This work addresses the challenge of generalizing prediction models for immunotherapy response across varied cancer types and treatments, representing an incremental improvement over existing transformer-based methods.

The authors tackled the problem of poor generalization in immunotherapy response prediction models across diverse patient cohorts by extending a transformer-based model to integrate biomarker and treatment information through novel loss components. They achieved improved generalizability in leave-one-out evaluations, though specific numerical gains were not provided.
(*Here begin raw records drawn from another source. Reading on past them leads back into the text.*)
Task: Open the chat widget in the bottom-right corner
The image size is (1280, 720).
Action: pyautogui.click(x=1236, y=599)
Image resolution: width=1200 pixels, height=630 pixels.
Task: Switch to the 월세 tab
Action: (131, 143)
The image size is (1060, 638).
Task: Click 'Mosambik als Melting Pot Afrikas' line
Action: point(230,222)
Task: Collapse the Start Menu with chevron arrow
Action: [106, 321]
Datasets used in immunotherapy response prediction are typically small in size, as well as diverse in cancer type, drug administered, and sequencer used. Models often drop in performance when tested on patient cohorts that are not included in the training process. Recent work has shown that transformer-based models along with self-supervised learning show better generalisation performance than threshold-based biomarkers, but is still suboptimal. We present BioCOMPASS, an extension of a transformer-based model called COMPASS, that integrates biomarkers and treatment information to further improve its generalisability. Instead of feeding biomarker data as input, we built loss components to align them with the model's intermediate representations. We found that components such as treatment gating and pathway consistency loss improved generalisability when evaluated with Leave-one-cohort-out, Leave-one-cancer-type-out and Leave-one-treatment-out strategies. Results show that building components that exploit biomarker and treatment information can help in generalisability of immunotherapy response prediction. Careful curation of additional components that leverage complementary clinical information and domain knowledge represents a promising direction for future research.